Assuming her mother had seen the witch walking below, Gretel stayed quiet, and simply turned her palms up and matched her mother’s expression.

“She’s down there. Outside the fence near the hole.” Anika was barely auditory, doing little more than mouthing the words. “I think she might be dead.”

Gretel looked toward the window. “Let me see.”

Anika nodded, indicating she wanted Gretel’s assessment about whether she also believed the witch dead.

Gretel walked on her knees over to the window and looked out, scanning the ground below, waiting for her eyes to adjust to the dark. The night was still clear and the moon offered plenty of light past the fence. But Gretel didn’t see anyone. She scanned the grounds for a few seconds more and then turned back to her mother. “I don’t see her. You said by the fence, right?”

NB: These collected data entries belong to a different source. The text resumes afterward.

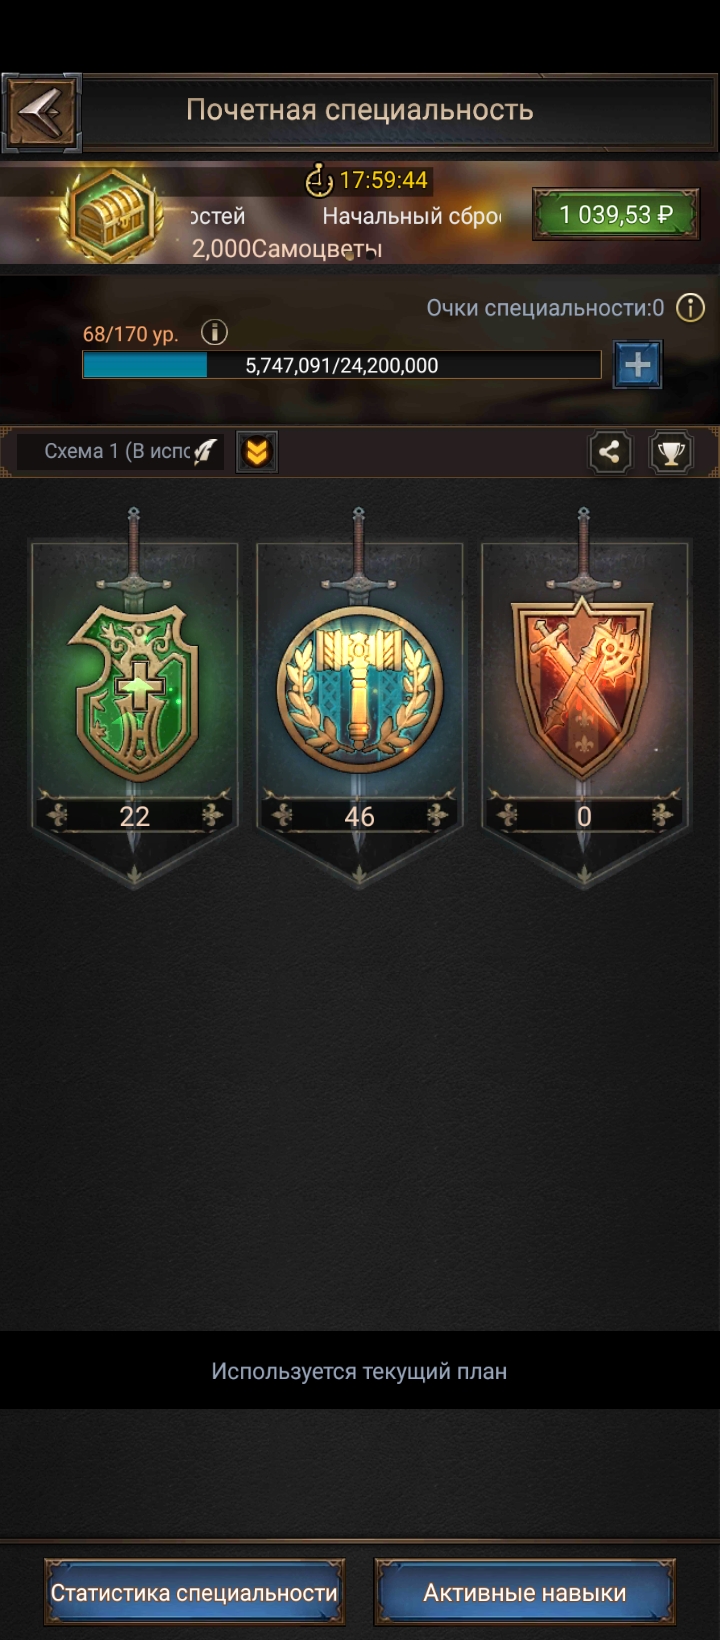Open Статистика специальности
This screenshot has height=1640, width=720.
click(x=194, y=1592)
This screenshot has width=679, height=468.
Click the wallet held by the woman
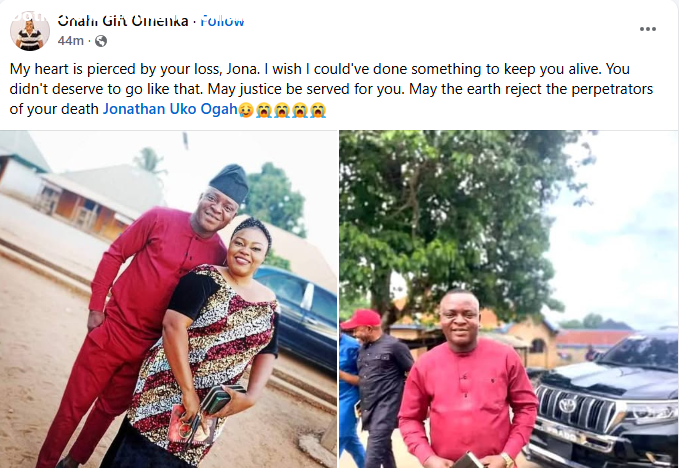[x=217, y=402]
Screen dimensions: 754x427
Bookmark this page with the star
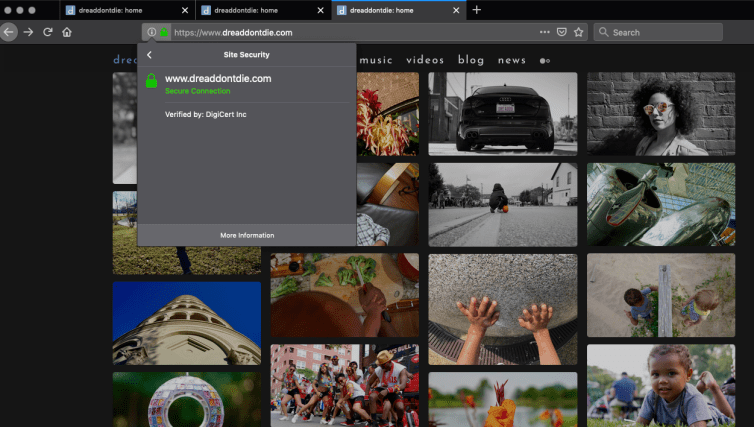[x=578, y=32]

“Yes, right next to the hole. Let me see.”

Gretel backed off and allowed her mother to move in again.

Anika peered once again out the window. “I don’t understand. She was…”

A hoarse, high-pitched cry shattered the quiet of the night and rang through the cannery like the bellow of a bull elephant. Anika, screaming in disbelief, lurched in terror away from the window—so far, in fact, that had she backed up even another foot, Gretel could see she would have gone tumbling down the open stairway.